李少东, 裴文炯, 杨军, 胡国旗   

  1. 空军预警学院, 湖北 武汉 430019
  • 出版日期:2015-01-28 发布日期:2010-01-03

OMP reconstruction algorithm via Bayesian model and its application

LI Shao-dong, PEI Wen-jiong, YANG Jun, HU Guo-qi   

  1. Air Force Early Warning Academy, Wuhan 430019, China
  • Online:2015-01-28 Published:2010-01-03

摘要:

针对稀疏度先验信息缺失的条件下,正交匹配追踪(orthogonal matching pursuit, OMP)算法设置冗余稀疏度时,造成信号过重构、抗噪性能变差等问题,基于贝叶斯检验模型,提出了贝叶斯正交匹配追踪(Bayesian orthogonal matching pursuit, BOMP)算法。
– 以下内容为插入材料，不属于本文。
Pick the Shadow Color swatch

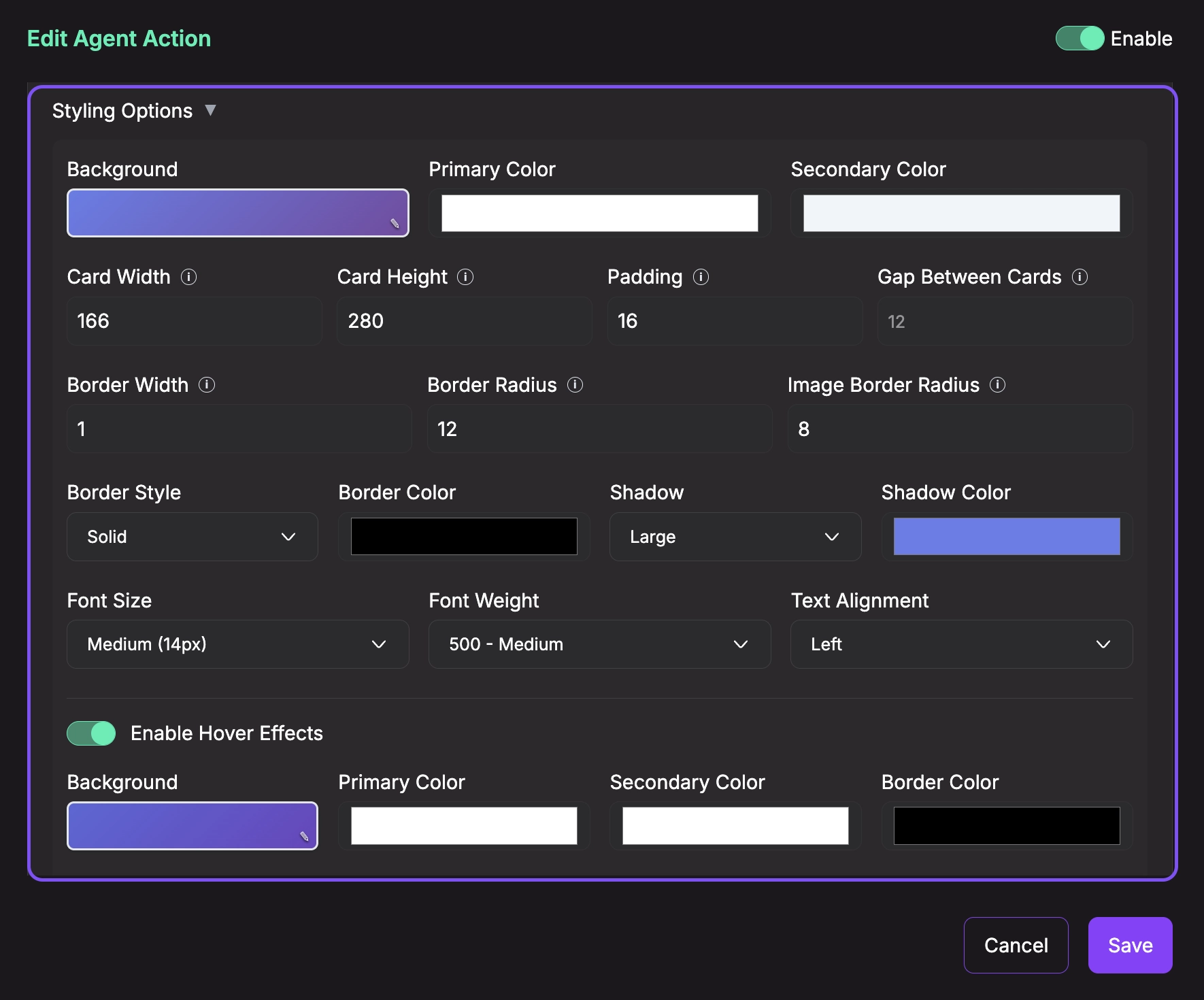pos(1006,537)
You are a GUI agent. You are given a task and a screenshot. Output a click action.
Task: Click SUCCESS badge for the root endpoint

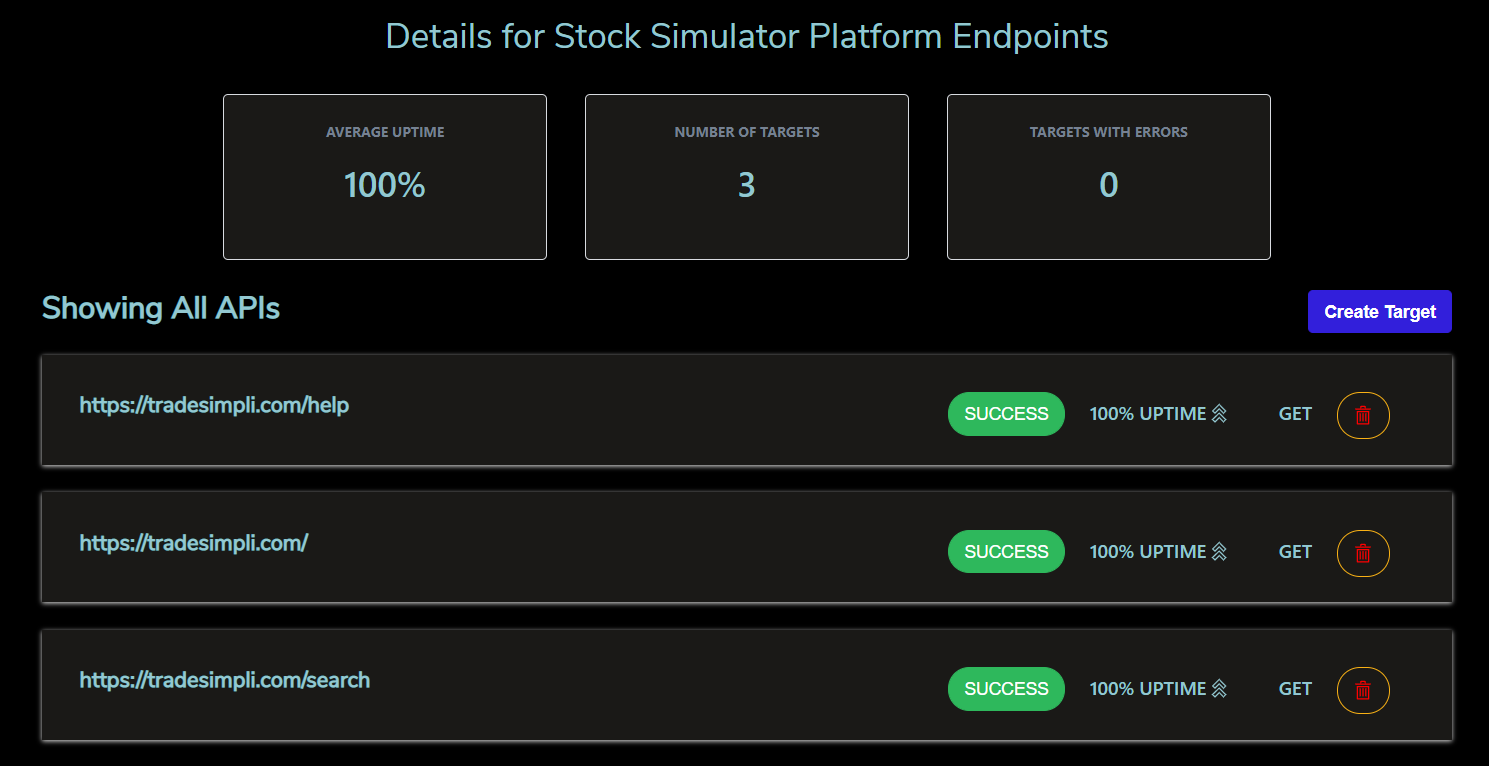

并推导了该算法估计信号的克拉美罗下界,最后将算法应用于逆合成孔径雷达(inverse synthetic aperture radar, ISAR)成像。理论分析和实验结果表明,由于该算法能够更加真实地估计信号支撑集,因而具有更好的重构精度、抗噪性能,同时降低了计算复杂度。

Abstract:

Due to lack of sparsity information, the orthogonal matching pursuit (OMP) algorithm must set a redundant support in advance, which leads to heavier computation burden, lower noise suppressive ability and poor signal reconstruction performance. This paper proposes a modified Bayesian orthogonal matching pursuit(BOMP)algorithm. Meanwhile, the CramerRao lower bound (CRLB) of the estimated signal is analyzed. Finally BOMP is used for inverse synthetic aperture radar (ISAR) imaging. Theoretical analysis and simulation results show that the proposed algorithm can improve the noise suppressive ability and reconstruction accuracy, and decrease the computing complexity obviously.